A roughly $2.5 million project aims to address erosion created by Clark Fork River users and to build established access points
Clark Fork River Floating
Posted at 11:17 AM, Jan 11, 2024
and last updated 2024-01-11 13:17:46-05

MISSOULA — The city unveiled plans on Wednesday, January 10, 2024, to embark on a roughly $2.5 million project to address erosion created by Clark Fork River users and to build established access points to the water's edge at several downtown locations.

The project has been in the works since 2014 and looks to preserve water quality and wildlife habitat while also acknowledging the river's popularity as a summer recreation site.

“What we're really talking about is building an intuitive system of downtown river access points to not only improve recreational use but also to protect the resources we really value in the Clark Fork River,” said Morgan Valliant, associate director of ecosystem services with the city.

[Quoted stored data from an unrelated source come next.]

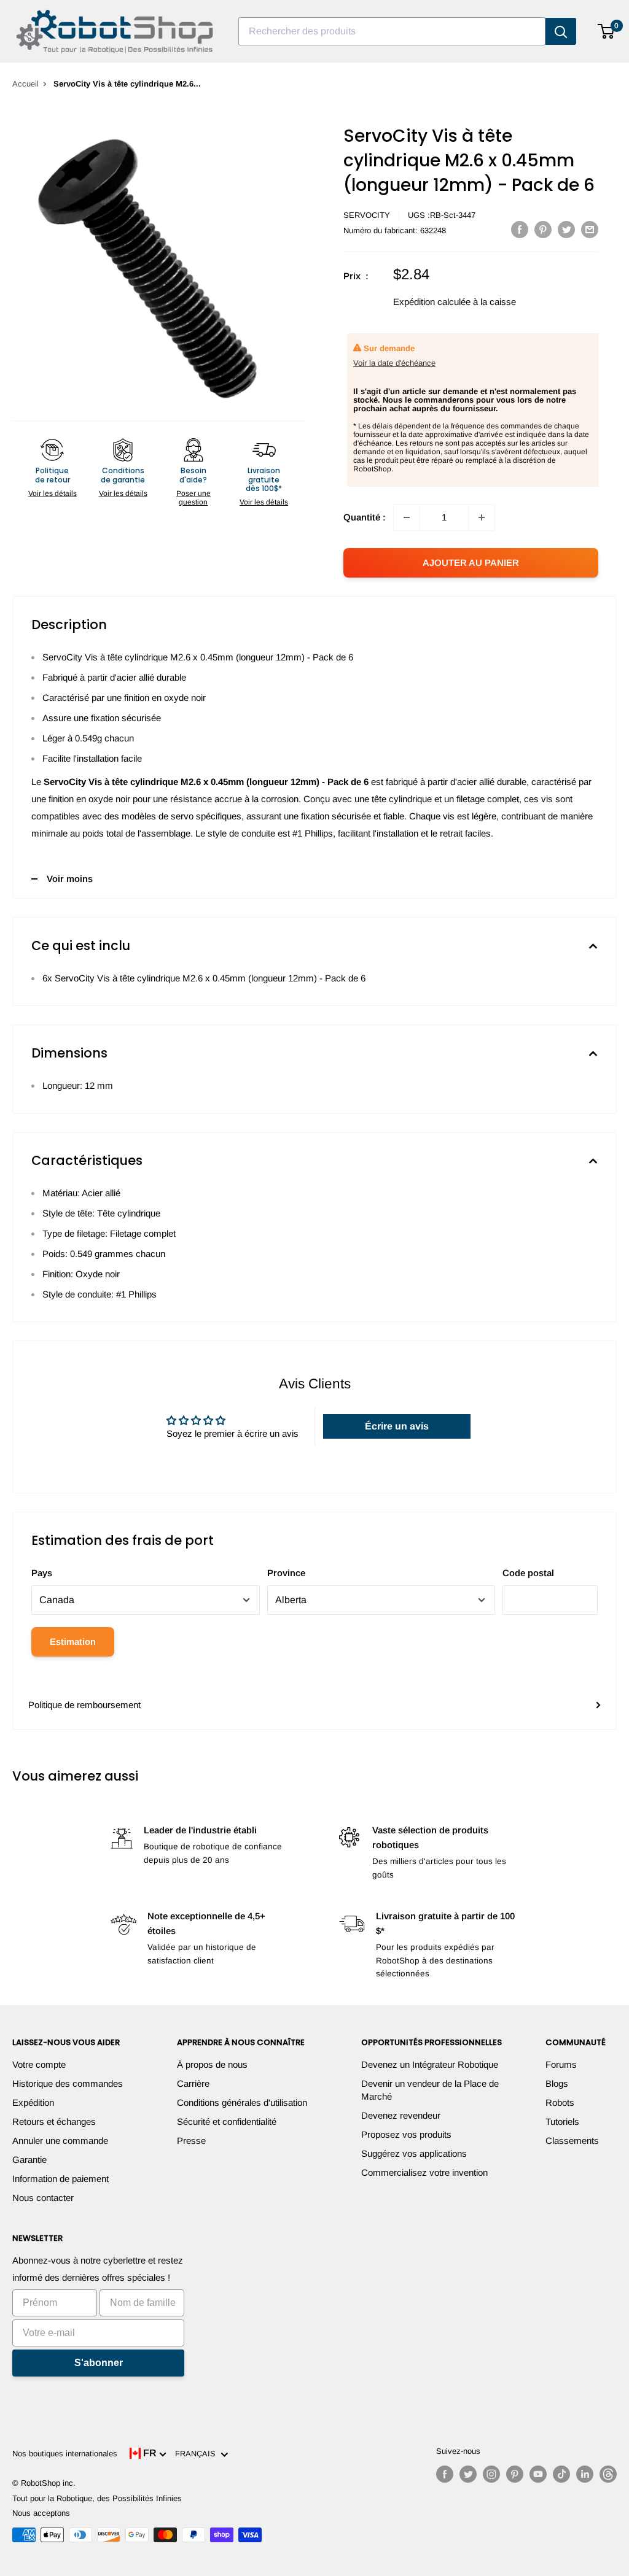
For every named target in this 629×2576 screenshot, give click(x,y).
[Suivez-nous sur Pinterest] (514, 2474)
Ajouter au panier (471, 562)
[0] (606, 31)
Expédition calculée (432, 301)
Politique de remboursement (84, 1705)
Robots (559, 2102)
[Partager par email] (589, 229)
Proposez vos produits (406, 2134)
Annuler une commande (60, 2140)
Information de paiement (60, 2178)
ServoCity (366, 215)
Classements (572, 2140)
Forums (561, 2064)
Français (198, 2453)
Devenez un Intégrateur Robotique (429, 2064)
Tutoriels (562, 2121)
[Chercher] (560, 31)
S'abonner (98, 2362)
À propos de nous (212, 2064)
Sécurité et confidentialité (226, 2121)
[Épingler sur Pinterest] (543, 229)
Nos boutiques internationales (64, 2453)
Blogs (556, 2083)
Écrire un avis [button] (397, 1426)
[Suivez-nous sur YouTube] (538, 2474)
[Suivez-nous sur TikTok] (561, 2474)
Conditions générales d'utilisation (242, 2102)
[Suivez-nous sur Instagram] (491, 2474)
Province (286, 1573)
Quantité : (364, 517)
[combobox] (391, 31)
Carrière (193, 2083)
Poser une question (193, 497)
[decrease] (407, 517)
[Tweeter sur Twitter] (566, 229)
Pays (41, 1573)
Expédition (33, 2102)
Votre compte (39, 2064)
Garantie (29, 2159)
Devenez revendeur (400, 2115)
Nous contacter (43, 2197)
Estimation (73, 1641)
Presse (191, 2140)
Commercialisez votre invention (424, 2172)
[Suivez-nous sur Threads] (608, 2474)
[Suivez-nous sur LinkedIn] (584, 2474)
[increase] (481, 517)
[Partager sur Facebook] (519, 229)
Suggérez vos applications (414, 2153)
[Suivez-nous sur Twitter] (468, 2474)
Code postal (528, 1573)
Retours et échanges (54, 2121)
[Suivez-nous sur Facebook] (444, 2474)
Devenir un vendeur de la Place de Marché (430, 2090)
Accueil (25, 83)
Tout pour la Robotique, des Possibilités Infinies (97, 2498)
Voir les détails (52, 493)
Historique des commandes (67, 2083)
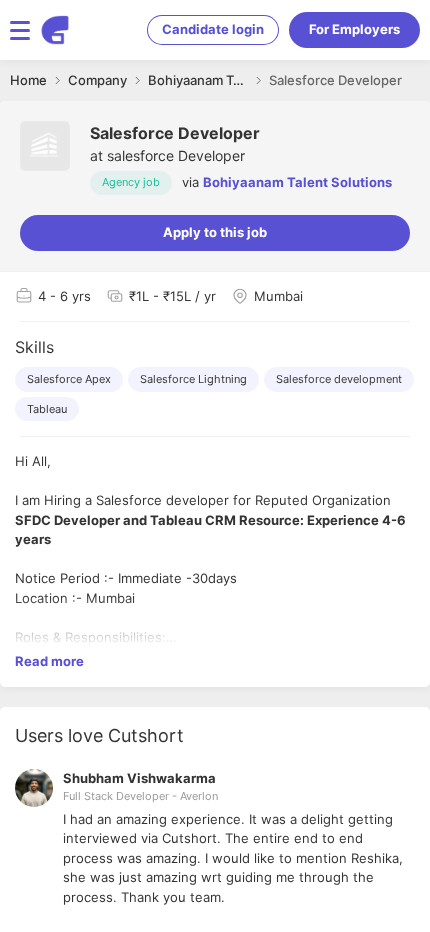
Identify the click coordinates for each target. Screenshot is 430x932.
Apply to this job (215, 232)
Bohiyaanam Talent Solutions (297, 182)
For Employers (354, 29)
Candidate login (213, 29)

Valliant said he became concerned about certain patterns of river use back in 2012 when erosion intensified as a result of user-created trails. A study conducted several years later found how intense summer use of the river actually was.

Conducted in 2018, the study identified more than 2,600 floaters in the river at the Madison Street Bridge, amounting to roughly 18,000 floaters each season. At peak use, nearly 60 people floated under the bridge each hour and 66% of them were in single-person flotation devices.

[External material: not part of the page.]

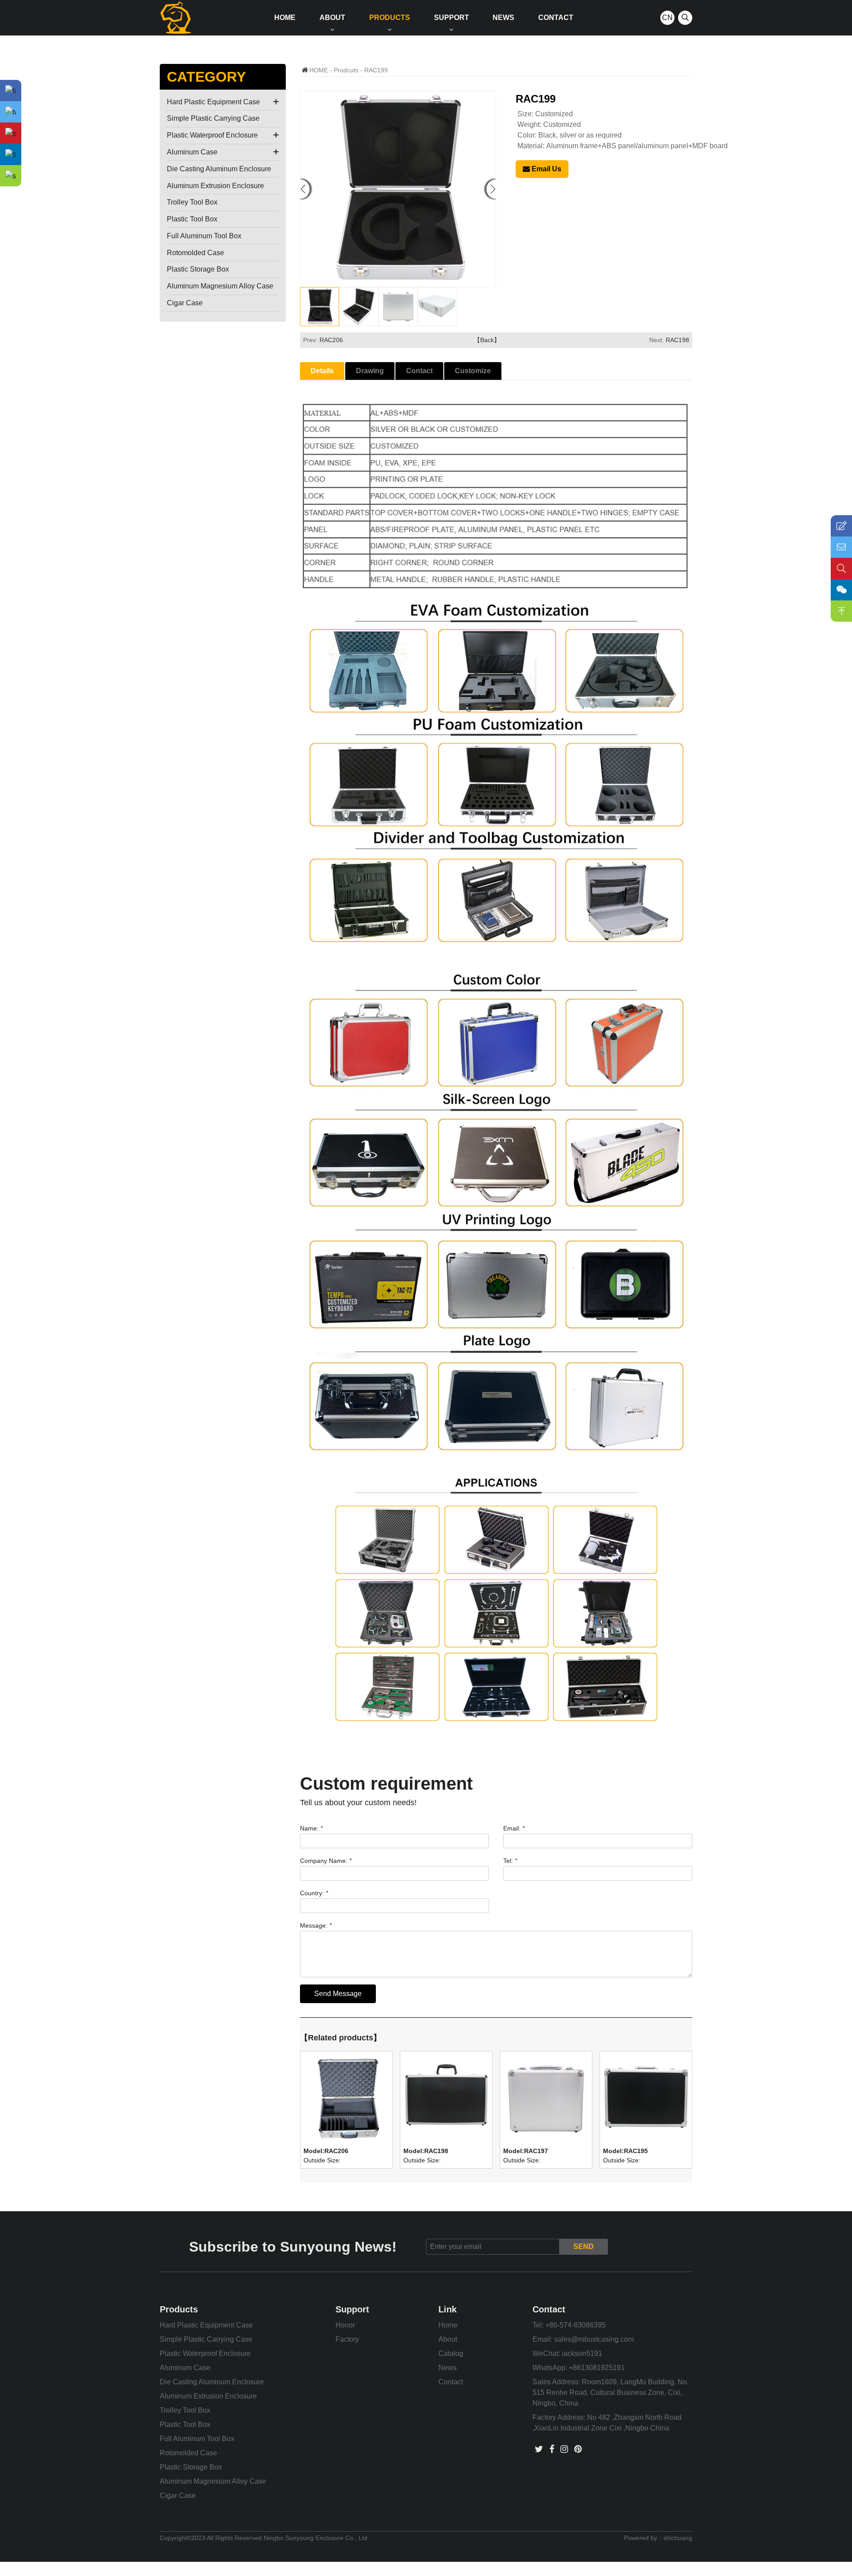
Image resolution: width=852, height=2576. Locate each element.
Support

Over the years, the pace of erosion has begun to threaten a range of public infrastructure including trails, utilities and bridge abutments. While other stretches of the river's urban flow face equal erosion, the project's first phase focuses only on areas between the Madison Street Bridge and Caras Park.

“Any time a river flows through an urban area, it's usually highly confined, developed and impacted,” Valliant said. “Being a river community, we value those riparian areas that run through town, no matter how small they are, so we can provide good wildlife habitat, water quality and also those recreational opportunities.”

The plan

The river's challenges mark a turnaround from just three decades ago when the Clark Fork was rarely used for water recreation. The river was dirty and, decades earlier, was used as a dump, its banks shored up with automobiles — still evident at several locations.

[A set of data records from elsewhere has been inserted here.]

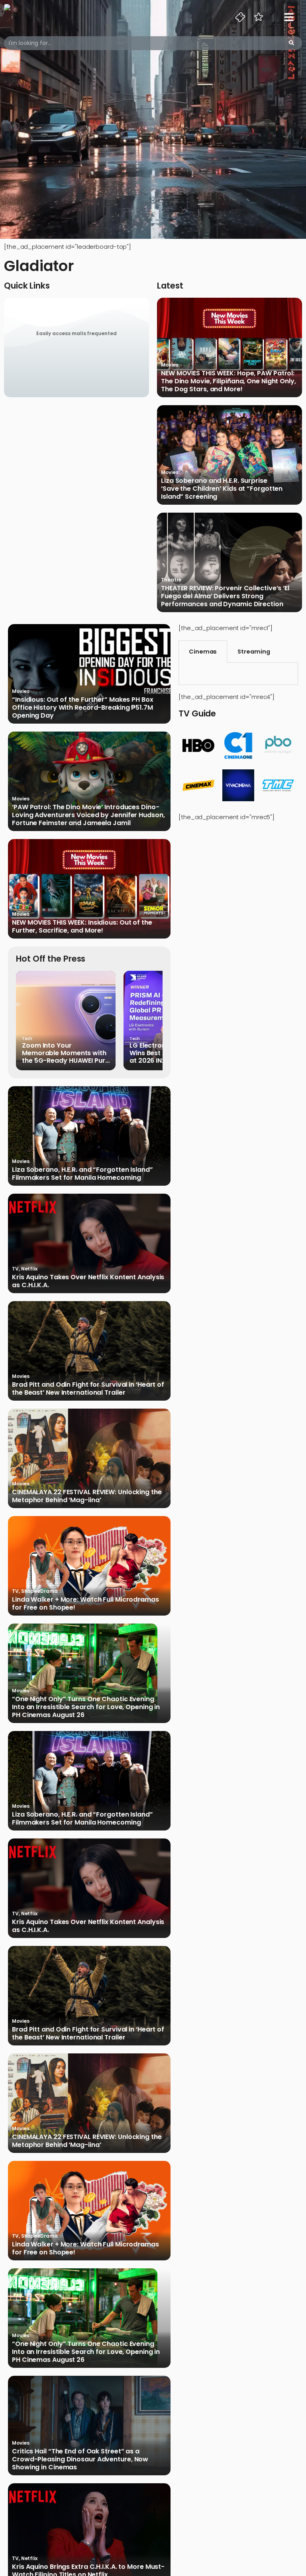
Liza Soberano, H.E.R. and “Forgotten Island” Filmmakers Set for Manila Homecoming (82, 1174)
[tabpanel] (238, 674)
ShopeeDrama (39, 1591)
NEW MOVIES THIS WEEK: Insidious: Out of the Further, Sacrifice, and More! (82, 927)
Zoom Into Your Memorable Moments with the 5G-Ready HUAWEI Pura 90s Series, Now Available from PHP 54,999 (66, 1053)
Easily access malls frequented (76, 333)
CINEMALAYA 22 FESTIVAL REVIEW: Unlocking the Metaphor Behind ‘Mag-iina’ (87, 1496)
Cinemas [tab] (203, 652)
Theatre (171, 579)
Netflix (29, 1268)
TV (15, 1268)
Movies (169, 364)
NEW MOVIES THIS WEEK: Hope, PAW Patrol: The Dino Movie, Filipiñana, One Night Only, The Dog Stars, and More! (228, 381)
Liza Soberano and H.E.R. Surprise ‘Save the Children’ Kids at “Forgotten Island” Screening (221, 489)
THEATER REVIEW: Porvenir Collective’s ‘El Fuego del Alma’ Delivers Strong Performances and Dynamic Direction (225, 596)
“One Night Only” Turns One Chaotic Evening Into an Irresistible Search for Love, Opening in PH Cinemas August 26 (86, 1707)
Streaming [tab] (253, 652)
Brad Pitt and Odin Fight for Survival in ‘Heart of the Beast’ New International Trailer (88, 1389)
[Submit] (291, 43)
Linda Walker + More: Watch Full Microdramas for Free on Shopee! (85, 1604)
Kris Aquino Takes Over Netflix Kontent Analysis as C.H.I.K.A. (88, 1281)
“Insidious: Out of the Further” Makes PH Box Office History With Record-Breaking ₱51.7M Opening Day (82, 708)
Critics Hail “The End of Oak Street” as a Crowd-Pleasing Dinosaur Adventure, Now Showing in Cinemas (80, 2459)
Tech (27, 1039)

More recently, however, Missoula has “rediscovered” the river. Removal of the Milltown Dam helped, and now the Clark Fork has become a community prize. Development that once turned its back on the river now faces the attraction, and parks along the riverbank have grown increasingly popular.

“Creating a river access system around someone that can just get up and get out wherever they want is kind of nontraditional,” said Valliant. “We think of boat ramps and people trying to get large trailers into the river to launch rafts. That's not what we see. We see people hanging out on the beach, and we see people floating through on tubes and stand-up paddle boards.”

As it stands, roughly 90 unauthorized access points currently exist, accounting for 630 linear feet of bank erosion. To improve access and stem the pace of erosion, the plans look to establish a number of dedicated sites and restore other unauthorized sites to their natural condition.

Among them, the plans will create two access points on the north bank, with stairs feeding the popular swimming beach under the Madison Street Bridge. At Caras Park, plans call for two ADA access ramps, tiered seating and rock steps to encourage surfers to use the location and forgo illegal trails.

“The idea of this is to really create and improve a sustainable public access to and from the river for people of all backgrounds and abilities,” said Nathan McLeod, the city's senior landscape architect. “The primary goal is protect water quality, wildlife habitat, recreational opportunities, scenic views, and provide climate resiliency.”

But the bulk of the work will take place along the south bank, where plans call for the restoration of roughly 17 unnatural access points while creating two new hardened access sites. The first will include steps near Toole Park to access a low-water beach while the other will include a dedicated take-out spot under Beartracks Bridge.

The Boone & Crockett Club is expected to offer an easement for the later, McLeod said.

“This has some of the most severe erosion of any place surveyed. It's likely to threaten the Milwaukee Trail during the next large storm event,” he said. “This is also the closest you can drive to the river anywhere in downtown Missoula. It's also an area where a lot of the private tubing shuttle companies are taking out.”

The project's anticipated budget stands at roughly $2.6 million, including $300,000 for final engineering, $785,000 for construction and river restoration, $1.5 million for Caras Park improvements, and $79,000 for construction administration.

Funding would include $100,000 from the Missoula Redevelopment Agency and $1.2 million from the Economic Development Administration. It also includes $150,000 from the Missoula Downtown Partnership and up to $1 million from the Open Space Bond, which will require city and county approval.

“This is slightly higher than what our anticipated costs are. It's nice to have a little wiggle room knowing that costs aren't set from that budget,” McLeod said. “Erosion severity was a primary factor in why we chose certain sites to restore.”